In my previous blog post, I illustrated how important it is to take the systemic aspects of sound change into account when comparing languages. What surfaces as a surprisingly regular process is in fact a process during which the sound system of a language changes. Since the words in a given language are derived from the sound system, a change in the system will necessarily change all words in which the respective sound occurs.

On one hand, this makes it much more difficult for linguists to identify homologous words across languages. On the other hand, however, it enables us to identify borrowings, by searching for exceptions to regular sound correspondences. I will be discussing the latter here.

Sound changes and borrowing

In order to illustrate how this can be done in practice, consider the examples of 15 cognates between German and English in the following table:

No. German  English
1 Dach  thatch
2 Daumen  thumb
3 Degen  thane
4 Ding  thing
5 drei  three
6 Durst  thirst
7 denken  think
8 Dieb  thief
9 dreschen  thresh
10 Drossel  throat

When comparing these words quickly, it is easy to see that in all cases where German has a d as the initial sound, English has a th. This sound correspondence, as we call it in historical linguistics, reflects a very typical systematic similarity between English and German, which we can identify for all related words in English and German which go back to Proto-Germanic θ-, a very regular sound change which is well accounted for in Indo-European linguistics.

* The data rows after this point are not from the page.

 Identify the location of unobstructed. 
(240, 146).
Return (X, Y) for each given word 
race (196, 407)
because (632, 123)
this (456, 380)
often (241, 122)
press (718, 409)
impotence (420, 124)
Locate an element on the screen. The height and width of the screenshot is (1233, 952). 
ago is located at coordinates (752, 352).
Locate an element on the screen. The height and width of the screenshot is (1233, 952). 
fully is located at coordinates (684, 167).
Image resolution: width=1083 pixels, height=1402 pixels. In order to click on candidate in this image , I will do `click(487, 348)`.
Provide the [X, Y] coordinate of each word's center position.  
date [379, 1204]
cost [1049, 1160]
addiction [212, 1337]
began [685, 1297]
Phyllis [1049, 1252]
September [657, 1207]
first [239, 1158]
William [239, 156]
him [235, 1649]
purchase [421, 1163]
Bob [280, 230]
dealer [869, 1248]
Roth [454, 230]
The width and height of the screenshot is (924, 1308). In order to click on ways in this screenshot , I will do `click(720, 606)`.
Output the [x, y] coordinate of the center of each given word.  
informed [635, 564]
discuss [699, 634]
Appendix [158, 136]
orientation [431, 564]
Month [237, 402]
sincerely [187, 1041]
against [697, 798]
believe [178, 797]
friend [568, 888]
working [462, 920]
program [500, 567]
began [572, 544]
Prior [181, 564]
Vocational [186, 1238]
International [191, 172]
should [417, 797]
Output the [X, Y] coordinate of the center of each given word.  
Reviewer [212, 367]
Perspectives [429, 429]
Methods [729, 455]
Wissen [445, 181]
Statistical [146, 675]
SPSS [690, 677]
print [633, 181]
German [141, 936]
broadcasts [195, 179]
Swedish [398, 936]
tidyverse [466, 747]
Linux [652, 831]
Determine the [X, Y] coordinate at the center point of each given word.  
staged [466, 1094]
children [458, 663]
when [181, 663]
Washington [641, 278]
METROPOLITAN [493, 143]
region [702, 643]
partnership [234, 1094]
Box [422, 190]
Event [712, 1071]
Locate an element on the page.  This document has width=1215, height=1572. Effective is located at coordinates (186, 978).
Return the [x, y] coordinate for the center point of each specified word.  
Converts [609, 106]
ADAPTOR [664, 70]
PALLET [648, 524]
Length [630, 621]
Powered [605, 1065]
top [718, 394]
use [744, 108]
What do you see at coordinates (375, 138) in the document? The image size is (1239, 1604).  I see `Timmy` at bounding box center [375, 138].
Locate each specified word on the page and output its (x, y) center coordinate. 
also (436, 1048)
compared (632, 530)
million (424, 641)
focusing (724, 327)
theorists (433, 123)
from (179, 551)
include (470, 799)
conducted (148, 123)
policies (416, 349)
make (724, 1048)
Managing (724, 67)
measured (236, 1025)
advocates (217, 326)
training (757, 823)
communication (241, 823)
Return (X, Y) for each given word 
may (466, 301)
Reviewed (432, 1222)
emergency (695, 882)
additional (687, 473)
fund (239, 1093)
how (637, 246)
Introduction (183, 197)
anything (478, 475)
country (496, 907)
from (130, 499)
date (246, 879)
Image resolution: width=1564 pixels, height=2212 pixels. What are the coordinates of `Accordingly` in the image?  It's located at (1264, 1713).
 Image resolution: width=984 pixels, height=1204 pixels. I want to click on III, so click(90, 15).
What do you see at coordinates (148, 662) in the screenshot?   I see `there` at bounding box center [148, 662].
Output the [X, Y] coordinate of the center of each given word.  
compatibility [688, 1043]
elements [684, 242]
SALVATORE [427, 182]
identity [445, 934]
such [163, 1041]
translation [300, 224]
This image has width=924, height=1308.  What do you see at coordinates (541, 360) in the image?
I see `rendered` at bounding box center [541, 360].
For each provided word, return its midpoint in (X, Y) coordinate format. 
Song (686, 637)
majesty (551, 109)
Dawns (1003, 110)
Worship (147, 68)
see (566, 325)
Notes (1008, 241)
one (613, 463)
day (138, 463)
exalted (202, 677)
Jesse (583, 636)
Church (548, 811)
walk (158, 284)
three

Not all homologous words between English and German, however, show this correspondences, as we can easily see from the five examples provided in the next table:

No. German English
11 Dill dill
12 dumm dumb
13 Damm dam
14 Dunst dunst
15 Dollar dollar

It is easy to see that these words don't fit our expected pattern (d matching th as the first consonant). It is also clear from the overall similarity of the words that it is rather unlikely that they trace back to different words, and thus turn out to be not cognate at all. One of the simplest possible explanations for the divergence from our initial d in German corresponding to θ in English, which now surfaces as d = d, is borrowing, be it from German to English, from English to German, or from some third language.

Among the five examples, the final one, Dollar is the easiest to explain, as we are dealing with a recent borrowing of the name of the U.S. currency. English dollar itself has another cognate with German, namely German Taler, the name of a currency from ancient times (see here for the full etymology, based on Pfeifer 1993).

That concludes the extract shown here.